花まる教室長コラム『伝染する勇気』柳田有芽乃

『伝染する勇気』

「まなんだこと」
かわあそびでとびこみをするのがあとちょっとだったおんなのこがないた。だからみんなでおうえんをした。ぼくたちがかえるときわかった。ああみえてもゆうきがあるんだな。そのときまなんだ、だれにもゆうきはあるんだな。

 これは、サマースクールに参加した1 年生のK くんが書いた作文です。
 K くんは、川遊びで飛び込みに挑戦しました。水面から1 メートルほどの高さから一人ずつ飛び込みます。K くんは、そのときに起きたこと、見て感じたことを作文に書き残しました。
一列に並び、飛び込みをする場所へ向かいます。前に並んでいた仲間がやすやすと飛び込んでいき、少しずつ近づいてくる自分の順番。右を見ると、飛び込む川。周りを見ると、楽しみでしかたがない仲間たち。ドキドキが止まりません。
 次第に恐怖心も芽生えてきました。いざ、自分の番になると足がすくみ、 涙も出てきました。 リーダーが、「A ならできる!」 と声をかけます。飛び込みが終わったリーダーや同じ班の仲間が「A なら飛べるよ!」「がんばれ!」と応援をしてくれました。そしてついにA ちゃんは勇気を振り絞り、川へ飛び込むことができました。
 こうして、 「飛べない」 「怖い」と言っている子でも、ほとんどの子が飛び込みにチャレンジします。いろいろなことを一緒にやってきた仲間、そして応援してくれる仲間や大人が近くにいたからこその経験です。
 自分の中にある少しの勇気と仲間からの応援があれば、どんなことにも挑戦できることを、このときK くんは学んだのでした。
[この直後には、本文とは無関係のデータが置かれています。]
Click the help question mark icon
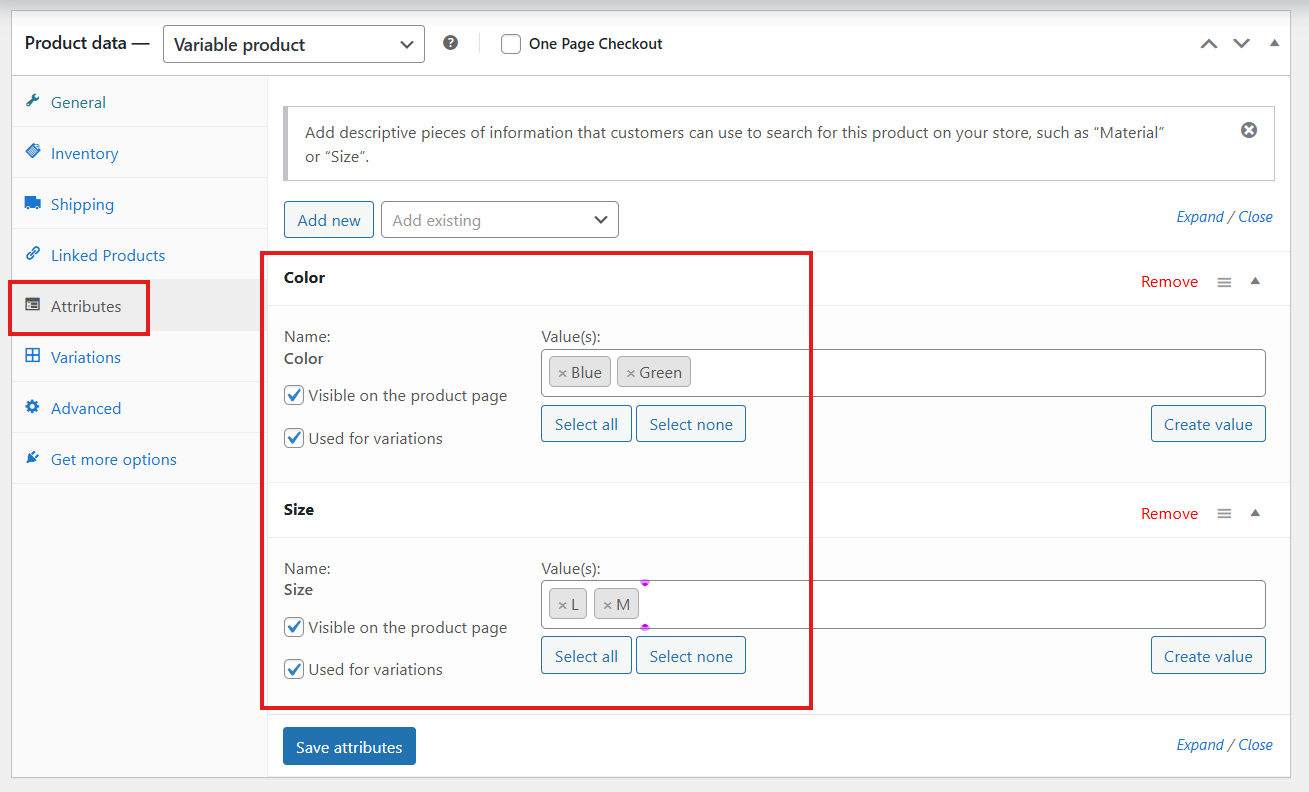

 また、こんなこともありました。K くんはトマトが大嫌いです。小さく切られているトマトは鼻をつまめばなんとか食べられますが、大きいトマトには挑戦できず、そのトマトとにらめっこをしていました。
花まるの野外体験には、食べ始めてから最初の2 分間は、苦手なものに挑戦した人・頑張って食べた人に「おめでとうコール」を送ります。
 僕もおめでとうコールをしてもらいたい、K くんはそんな気持ちで大きいトマトに挑戦しました。K くんは一口食べるごとに頭を抱え、悶絶しながら食べ続け、気づけば完食していました。
 勇気を出して挑戦しているK くんの姿を隣で見ていた、四年生のY くん。Y くんにも苦手な食べ物がありましたが、何も言わず毎食完食しました。最終日、バスに乗る前にお家の人に一番伝えたいことは何か聞いてみると、「苦手なものに挑戦したこと!」と言います。理由を聞いてみると、 「K くんがあれだけ頑張って食べていたら、僕も頑張らなきゃ。食べてみようかなって思ったんだ。 」 と話しました。
Y くんはK くんの姿を見て、勇気をもらったに違いありません。
 自分の中にある小さな勇気、そして仲間が頑張っている姿、応援、いろいろなことが重なって、自分もやってみよう、と挑戦することができたのだと思います。

 サマースクールでは、たくさんの小さな勇気が大きな勇気へと変わりました。誰もが持っている小さな勇気を、どう大きな勇気へと変えるか。一人だったら乗り越えられなかったことも、仲間がいるから頑張れたのです。
 大人から見れば、小さなことかもしれませんが、 子どもたちにとっては大きな一歩です。大人がいるから頑張れることもあれば、仲間がいるから頑張れることもあります。勇気は人から人へと伝わっていきます。仲間の勇気を見て、感化されるのが野外体験です。
 
 まもなく、次の夏がやってきます。今年のサマースクールでも一人ひとりの小さな勇気が多くの子どもたちに伝染し、大きな勇気となることを願っています。